12    Statement regarding Computation of Ratio of Earnings to Fixed Charges,
      filed herewith.

13    Portions of the 2002 Annual Report to Stockholders of The Gillette Company
      incorporated by reference in this Form 10-K, filed herewith.

21    List of Subsidiaries of The Gillette Company, filed herewith.

23    Independent Auditors' Consent, filed herewith.

24    Power of Attorney, filed herewith.

99    Additional Exhibits

      (a)   Certification pursuant to 18 U.S.C. Section 1350 by the Chief
            Executive Officer, as adopted pursuant to Section 906 of the
            Sarbanes-Oxley Act of 2002, filed herewith.

      (b)   Certification pursuant to 18 U.S.C. Section 1350 by the Chief
            Financial Officer, as adopted pursuant to Section 906 of the
            Sarbanes-Oxley Act of 2002, filed herewith.

* Management contract or compensatory plan or arrangement.
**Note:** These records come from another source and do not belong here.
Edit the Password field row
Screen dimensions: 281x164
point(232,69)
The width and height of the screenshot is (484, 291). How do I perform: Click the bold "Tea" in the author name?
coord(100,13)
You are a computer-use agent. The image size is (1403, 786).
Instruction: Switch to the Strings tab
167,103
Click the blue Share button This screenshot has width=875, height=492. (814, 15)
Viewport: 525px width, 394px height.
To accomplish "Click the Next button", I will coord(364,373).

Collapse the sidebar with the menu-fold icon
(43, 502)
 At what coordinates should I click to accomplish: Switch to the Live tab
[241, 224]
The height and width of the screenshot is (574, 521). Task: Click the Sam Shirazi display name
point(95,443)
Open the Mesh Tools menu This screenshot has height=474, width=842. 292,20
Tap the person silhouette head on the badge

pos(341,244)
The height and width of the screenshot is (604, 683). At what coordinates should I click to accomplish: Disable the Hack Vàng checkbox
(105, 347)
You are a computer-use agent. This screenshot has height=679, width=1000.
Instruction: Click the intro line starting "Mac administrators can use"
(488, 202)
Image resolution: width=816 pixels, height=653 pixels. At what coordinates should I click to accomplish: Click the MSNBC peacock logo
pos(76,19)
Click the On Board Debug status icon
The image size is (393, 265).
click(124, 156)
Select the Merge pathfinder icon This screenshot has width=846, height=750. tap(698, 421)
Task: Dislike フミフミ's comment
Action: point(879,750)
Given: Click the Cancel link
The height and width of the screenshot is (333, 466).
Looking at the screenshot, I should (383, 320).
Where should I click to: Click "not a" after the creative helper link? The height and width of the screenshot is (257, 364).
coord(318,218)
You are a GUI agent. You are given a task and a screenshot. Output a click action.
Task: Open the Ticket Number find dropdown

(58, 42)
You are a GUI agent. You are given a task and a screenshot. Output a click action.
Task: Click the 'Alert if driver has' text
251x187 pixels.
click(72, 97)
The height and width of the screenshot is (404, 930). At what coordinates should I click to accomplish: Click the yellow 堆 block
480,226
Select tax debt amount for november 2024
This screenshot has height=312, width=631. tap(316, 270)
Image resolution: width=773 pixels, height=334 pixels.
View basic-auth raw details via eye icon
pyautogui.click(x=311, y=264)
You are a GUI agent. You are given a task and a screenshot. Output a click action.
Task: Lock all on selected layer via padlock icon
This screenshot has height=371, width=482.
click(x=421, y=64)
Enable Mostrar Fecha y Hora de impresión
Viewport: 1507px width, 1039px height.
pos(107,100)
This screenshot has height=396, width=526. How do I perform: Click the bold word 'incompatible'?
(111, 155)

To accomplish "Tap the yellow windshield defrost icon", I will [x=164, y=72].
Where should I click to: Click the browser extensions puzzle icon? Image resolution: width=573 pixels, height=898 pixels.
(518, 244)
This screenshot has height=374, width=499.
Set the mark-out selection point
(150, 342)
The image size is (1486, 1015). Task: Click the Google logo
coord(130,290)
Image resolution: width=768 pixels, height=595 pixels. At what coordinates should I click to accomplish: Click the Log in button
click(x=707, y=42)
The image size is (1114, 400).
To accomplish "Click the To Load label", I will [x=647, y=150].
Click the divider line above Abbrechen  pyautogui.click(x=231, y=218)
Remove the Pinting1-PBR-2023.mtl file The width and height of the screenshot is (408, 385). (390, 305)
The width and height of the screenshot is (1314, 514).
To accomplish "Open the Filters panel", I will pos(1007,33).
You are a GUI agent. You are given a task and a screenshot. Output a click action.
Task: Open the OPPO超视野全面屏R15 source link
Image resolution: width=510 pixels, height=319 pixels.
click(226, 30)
B. REPORTS ON FORM 8-K IN THE FOURTH QUARTER

      The Company filed a current report on Form 8-K on October 29, 2002,
containing one exhibit: the press release issued by the Company on October 25,
2002.

      SIGNATURES

      Pursuant to the requirements of Section 13 of the Securities Exchange Act
of 1934, the registrant has duly caused this report to be signed on its behalf
by the undersigned, thereunto duly authorized.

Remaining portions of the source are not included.